Toute L'Europe – Comprendre l'Europe
  • Actualité

Société civile : quel impact sur les décisions européennes ?

Protestations syndicales contre la libéralisation des services en 2005, occupation des places en 2011, actions contre le glyphosate en 2017 : ces vingt dernières années ont vu naître des mobilisations citoyennes aux formes de plus en plus diversifiées à l’échelle européenne. Couronnées par plus ou moins de succès, elles posent une question essentielle pour la démocratie : celle de la place des citoyens dans l’UE, en dehors des moments électoraux. Et de la façon dont la société civile peut peser sur les décisions politiques de l’Union européenne.

Manifestation contre le glyphosate à Berlin
Manifestation devant le siège de la représentation de la Commission européenne en Allemagne, contre le renouvellement de l’autorisation du glyphosate dans l’UE. 6 juin 2016 - Crédits : BUND Bundesverband / CC BY-SA 2.0

Les citoyens ont-ils leur mot à dire dans les décisions prises à Bruxelles ? Leurs voix se font bien sûr entendre dans les urnes. Aux élections européennes, ils élisent leurs représentants au Parlement européen, une institution qui ne cesse de monter en puissance, notamment depuis l’entrée en vigueur du traité de Lisbonne en 2009. Les élections nationales ne sont pas non plus à négliger compte tenu de l’importance des gouvernements nationaux dans l’Union européenne. Dans son ouvrage La construction européenne est-elle démocratique ?, Nicolas Levrat écrivait ainsi que le Conseil des ministres de l’Union européenne restait “le principal lieu de pouvoir décisionnel au sein de l’Union” .

Mais le vote n’est pas le seul moyen dont dispose le citoyen pour faire entendre sa voix. Son influence s’exerce également à travers la société civile. Sous cette appellation, on trouve pêle-mêle les associations de citoyens, les ONG, les syndicats ou encore les organisations religieuses. En résumé : un ensemble tout à fait hétérogène de groupes de citoyens, qui ne représentent ni l’Etat, ni des intérêts économiques et qui tentent de peser sur les décisions de l’Union. Avec des résultats variables.

Des lobbies citoyens ?

Pendant la période précédant la crise financière, cette société civile défend surtout ses intérêts dans les couloirs des institutions européennes et plus particulièrement au sein de la Commission européenne. C’est en effet elle qui soumet des propositions de loi (directives) au Conseil de l’UE et au Parlement européen. Il s’agit dont logiquement d’un terrain privilégié pour les groupes d’intérêts, que l’on appelle également lobbies.

Parmi les groupes d’intérêt, la majorité est constituée de lobbies défendant des intérêts privés (économiques, financiers, industriels). Une partie est néanmoins formée de groupes qui défendent un “intérêt public” , qu’il s’agisse de l’environnement, des droits humains, droits des femmes ou encore des droits des travailleurs. Outre la Commission, ils sont également très actifs auprès d’autres institutions de l’UE, et notamment du Parlement européen. Ce dernier est notamment plus facile d’accès pour les mouvements défendant un intérêt public, mais il est également plus complexe d’y convaincre une majorité d’eurodéputés, étant donnés les clivages géographiques et politiques qui traversent l’institution.

----------

- [Détails de l'exercice] Recopiez, s'il vous plaît, le passage de l'article sur la société civile en commençant par « Société civile : quel » et en allant jusqu'à « de l’Union européenne. ». Remplacez-y « mobilisations citoyennes » par « actions collectives ». La liste qui suit provient d'une autre source.

- [Données sources]
----------

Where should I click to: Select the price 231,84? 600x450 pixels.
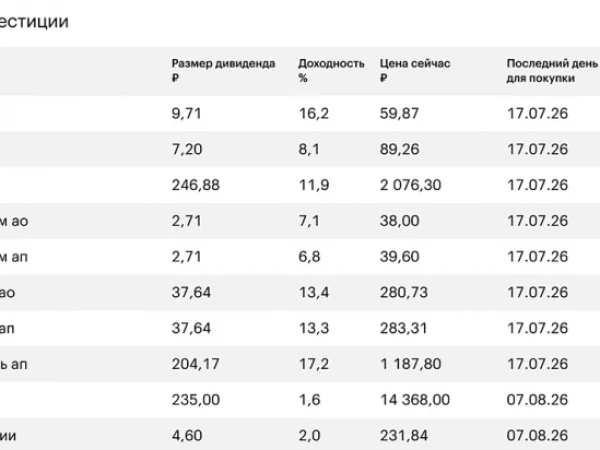tap(404, 435)
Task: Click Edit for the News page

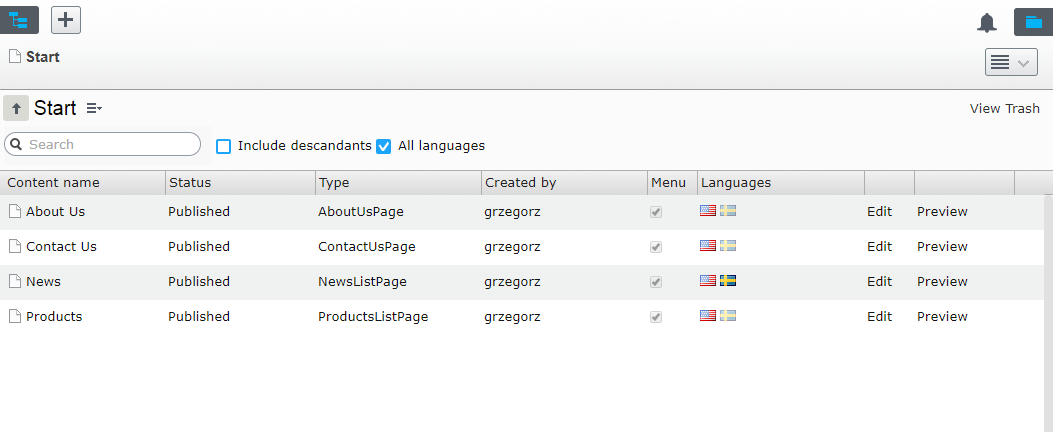Action: tap(879, 282)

----------

- [Exercice corrigé]
Société civile : quel impact sur les décisions européennes ?

Protestations syndicales contre la libéralisation des services en 2005, occupation des places en 2011, actions contre le glyphosate en 2017 : ces vingt dernières années ont vu naître des actions collectives aux formes de plus en plus diversifiées à l’échelle européenne. Couronnées par plus ou moins de succès, elles posent une question essentielle pour la démocratie : celle de la place des citoyens dans l’UE, en dehors des moments électoraux. Et de la façon dont la société civile peut peser sur les décisions politiques de l’Union européenne.